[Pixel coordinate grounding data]
-.-.-
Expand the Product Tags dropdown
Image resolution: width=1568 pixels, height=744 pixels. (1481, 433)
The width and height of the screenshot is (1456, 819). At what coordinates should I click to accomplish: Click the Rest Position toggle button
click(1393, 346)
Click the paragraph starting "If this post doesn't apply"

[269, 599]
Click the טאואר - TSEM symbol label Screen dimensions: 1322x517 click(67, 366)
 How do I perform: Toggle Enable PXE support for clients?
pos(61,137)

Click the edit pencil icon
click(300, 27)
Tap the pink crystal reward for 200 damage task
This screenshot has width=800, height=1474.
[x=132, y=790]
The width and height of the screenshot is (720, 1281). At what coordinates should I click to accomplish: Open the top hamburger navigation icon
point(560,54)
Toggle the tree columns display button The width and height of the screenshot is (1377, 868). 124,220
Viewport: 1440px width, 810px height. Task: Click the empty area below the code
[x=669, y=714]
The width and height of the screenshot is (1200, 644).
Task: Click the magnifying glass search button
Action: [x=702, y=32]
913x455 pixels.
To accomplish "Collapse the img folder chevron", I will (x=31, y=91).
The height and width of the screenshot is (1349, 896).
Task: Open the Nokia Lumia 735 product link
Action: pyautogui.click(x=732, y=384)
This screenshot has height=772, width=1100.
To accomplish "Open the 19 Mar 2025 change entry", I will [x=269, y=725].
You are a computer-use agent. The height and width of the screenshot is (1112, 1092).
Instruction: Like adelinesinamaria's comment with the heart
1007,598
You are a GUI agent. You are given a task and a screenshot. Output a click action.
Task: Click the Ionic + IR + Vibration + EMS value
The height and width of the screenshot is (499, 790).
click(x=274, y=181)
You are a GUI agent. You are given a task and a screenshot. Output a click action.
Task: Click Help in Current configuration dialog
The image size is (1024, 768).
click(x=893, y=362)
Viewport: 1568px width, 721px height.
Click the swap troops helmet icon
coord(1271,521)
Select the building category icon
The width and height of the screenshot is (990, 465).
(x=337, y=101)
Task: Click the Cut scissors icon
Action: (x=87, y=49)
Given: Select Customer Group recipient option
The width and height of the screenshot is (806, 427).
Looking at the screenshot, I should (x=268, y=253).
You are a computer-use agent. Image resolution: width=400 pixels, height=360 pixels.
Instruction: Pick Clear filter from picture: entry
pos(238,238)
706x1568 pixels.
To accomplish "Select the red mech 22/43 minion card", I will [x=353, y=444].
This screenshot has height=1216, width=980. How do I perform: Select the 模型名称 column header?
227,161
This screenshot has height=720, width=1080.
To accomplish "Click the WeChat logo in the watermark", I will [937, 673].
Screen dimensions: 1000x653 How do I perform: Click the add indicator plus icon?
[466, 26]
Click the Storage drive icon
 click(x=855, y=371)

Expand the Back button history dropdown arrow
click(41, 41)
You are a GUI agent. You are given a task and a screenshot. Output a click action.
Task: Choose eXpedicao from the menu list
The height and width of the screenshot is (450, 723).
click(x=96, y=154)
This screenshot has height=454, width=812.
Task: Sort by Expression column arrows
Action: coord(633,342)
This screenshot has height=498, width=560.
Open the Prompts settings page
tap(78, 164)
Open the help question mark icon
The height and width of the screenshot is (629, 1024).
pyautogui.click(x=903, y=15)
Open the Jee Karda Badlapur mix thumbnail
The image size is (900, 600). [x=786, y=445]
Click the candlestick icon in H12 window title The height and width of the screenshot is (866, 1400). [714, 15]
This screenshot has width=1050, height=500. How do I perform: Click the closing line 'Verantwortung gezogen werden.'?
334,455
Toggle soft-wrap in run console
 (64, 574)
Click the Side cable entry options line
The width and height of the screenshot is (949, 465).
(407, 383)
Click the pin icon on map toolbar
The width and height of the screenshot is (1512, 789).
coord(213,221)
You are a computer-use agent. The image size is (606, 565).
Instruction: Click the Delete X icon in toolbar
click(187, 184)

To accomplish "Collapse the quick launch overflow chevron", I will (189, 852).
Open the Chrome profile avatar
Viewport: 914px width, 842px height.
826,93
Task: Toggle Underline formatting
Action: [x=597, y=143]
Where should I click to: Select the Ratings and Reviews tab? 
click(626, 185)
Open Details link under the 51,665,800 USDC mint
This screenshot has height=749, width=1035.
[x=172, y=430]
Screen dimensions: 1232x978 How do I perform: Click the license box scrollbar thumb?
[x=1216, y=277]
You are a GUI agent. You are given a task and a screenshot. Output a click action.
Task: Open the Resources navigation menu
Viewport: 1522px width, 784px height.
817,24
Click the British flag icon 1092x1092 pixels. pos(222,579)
-.-.-
* [Try it]
Restating all of the data exactly is the whole task.

* [Answer section]
Expand the Product Tags dropdown
Image resolution: width=1568 pixels, height=744 pixels. (1481, 433)
The width and height of the screenshot is (1456, 819). At what coordinates should I click to accomplish: Click the Rest Position toggle button
click(1393, 346)
Click the paragraph starting "If this post doesn't apply"

[269, 599]
Click the טאואר - TSEM symbol label Screen dimensions: 1322x517 click(67, 366)
 How do I perform: Toggle Enable PXE support for clients?
pos(61,137)

Click the edit pencil icon
click(300, 27)
Tap the pink crystal reward for 200 damage task
This screenshot has width=800, height=1474.
[x=132, y=790]
The width and height of the screenshot is (720, 1281). At what coordinates should I click to accomplish: Open the top hamburger navigation icon
point(560,54)
Toggle the tree columns display button The width and height of the screenshot is (1377, 868). 124,220
Viewport: 1440px width, 810px height. Task: Click the empty area below the code
[x=669, y=714]
The width and height of the screenshot is (1200, 644).
Task: Click the magnifying glass search button
Action: [x=702, y=32]
913x455 pixels.
To accomplish "Collapse the img folder chevron", I will (x=31, y=91).
The height and width of the screenshot is (1349, 896).
Task: Open the Nokia Lumia 735 product link
Action: pyautogui.click(x=732, y=384)
This screenshot has height=772, width=1100.
To accomplish "Open the 19 Mar 2025 change entry", I will [x=269, y=725].
You are a computer-use agent. The height and width of the screenshot is (1112, 1092).
Instruction: Like adelinesinamaria's comment with the heart
1007,598
You are a GUI agent. You are given a task and a screenshot. Output a click action.
Task: Click the Ionic + IR + Vibration + EMS value
The height and width of the screenshot is (499, 790).
click(x=274, y=181)
You are a GUI agent. You are given a task and a screenshot. Output a click action.
Task: Click Help in Current configuration dialog
The image size is (1024, 768).
click(x=893, y=362)
Viewport: 1568px width, 721px height.
Click the swap troops helmet icon
coord(1271,521)
Select the building category icon
The width and height of the screenshot is (990, 465).
(x=337, y=101)
Task: Click the Cut scissors icon
Action: (x=87, y=49)
Given: Select Customer Group recipient option
The width and height of the screenshot is (806, 427).
Looking at the screenshot, I should (x=268, y=253).
You are a computer-use agent. Image resolution: width=400 pixels, height=360 pixels.
Instruction: Pick Clear filter from picture: entry
pos(238,238)
706x1568 pixels.
To accomplish "Select the red mech 22/43 minion card", I will [x=353, y=444].
This screenshot has height=1216, width=980. How do I perform: Select the 模型名称 column header?
227,161
This screenshot has height=720, width=1080.
To accomplish "Click the WeChat logo in the watermark", I will [937, 673].
Screen dimensions: 1000x653 How do I perform: Click the add indicator plus icon?
[466, 26]
Click the Storage drive icon
 click(x=855, y=371)

Expand the Back button history dropdown arrow
click(41, 41)
You are a GUI agent. You are given a task and a screenshot. Output a click action.
Task: Choose eXpedicao from the menu list
The height and width of the screenshot is (450, 723).
click(x=96, y=154)
This screenshot has height=454, width=812.
Task: Sort by Expression column arrows
Action: coord(633,342)
This screenshot has height=498, width=560.
Open the Prompts settings page
tap(78, 164)
Open the help question mark icon
The height and width of the screenshot is (629, 1024).
pyautogui.click(x=903, y=15)
Open the Jee Karda Badlapur mix thumbnail
The image size is (900, 600). [x=786, y=445]
Click the candlestick icon in H12 window title The height and width of the screenshot is (866, 1400). [714, 15]
This screenshot has width=1050, height=500. How do I perform: Click the closing line 'Verantwortung gezogen werden.'?
334,455
Toggle soft-wrap in run console
 (64, 574)
Click the Side cable entry options line
The width and height of the screenshot is (949, 465).
(407, 383)
Click the pin icon on map toolbar
The width and height of the screenshot is (1512, 789).
coord(213,221)
You are a computer-use agent. The image size is (606, 565).
Instruction: Click the Delete X icon in toolbar
click(187, 184)

To accomplish "Collapse the quick launch overflow chevron", I will (189, 852).
Open the Chrome profile avatar
Viewport: 914px width, 842px height.
826,93
Task: Toggle Underline formatting
Action: [x=597, y=143]
Where should I click to: Select the Ratings and Reviews tab? 
click(626, 185)
Open Details link under the 51,665,800 USDC mint
This screenshot has height=749, width=1035.
[x=172, y=430]
Screen dimensions: 1232x978 How do I perform: Click the license box scrollbar thumb?
[x=1216, y=277]
You are a GUI agent. You are given a task and a screenshot. Output a click action.
Task: Open the Resources navigation menu
Viewport: 1522px width, 784px height.
817,24
Click the British flag icon 1092x1092 pixels. pos(222,579)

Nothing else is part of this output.